There are different ways to formalize these puzzles, but most of them follow the same basic principle:

  1. There is a countably-indexed sequence of things (reals, naturals, bits, etc).
  2. You only have information about some partial subsequence: usually with one value missing, or an initial segment missing, etc.
  3. You get to use the axiom of choice to "mysteriously" infer some value from the original sequence that isn't in your partial subsequence.
  4. Informally, this inference can be made to agree with the original "arbitrarily often", such as failing in only a finite set of cases, despite having no knowledge of what the original sequence was.

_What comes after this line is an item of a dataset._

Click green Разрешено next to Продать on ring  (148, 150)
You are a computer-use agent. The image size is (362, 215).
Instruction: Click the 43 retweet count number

The basic gist is usually that you use AC to get a "chosen" representative from each equivalence class of sequences with the same infinite "tail." Then, for your partial sequence, you interpolate some missing value based on what the representative says. This strategy is correct for all but a finite set of cases in some initial segment, leading to bizarre consequences.

My question:

It would be interesting to see what happens if you take, as an axiom, the deliberate negation that "infinite hat" puzzles admit any such strategy, and see how strong it is compared to just the negation of $AC$.

The simplest way to formalize this, that I can think of, is as follows:

  • Let $a$ be some sequence $\Bbb N \to S$, for some arbitrary set $S$.
  • For some $k \in \Bbb N$, let the knockout sequence $a \setminus k$ be the restriction of $a$ to the domain $\Bbb N \setminus k$. (i.e., one (index, value) pair is missing)
  • Let an interpolation function be some $f$ that takes as input some $a \setminus k$, and returns some value $s \in S$, which we interpret as its "suggestion" for the missing value at $k$.
  • For any such interpolation function $f$ and sequence $a$, we can define an agreement sequence $A_{f,a}[k]$, for which $A_{f,a}[k] = 1$ if $f(a \setminus k) = a[k]$ and $A_{f,a} = 0$ otherwise.
  • Likewise, we can define the agreement set $A_{f,a} = \{k: A_{f,a}[k] = 1\}$, the set of indices for which the agreement sequence is 1.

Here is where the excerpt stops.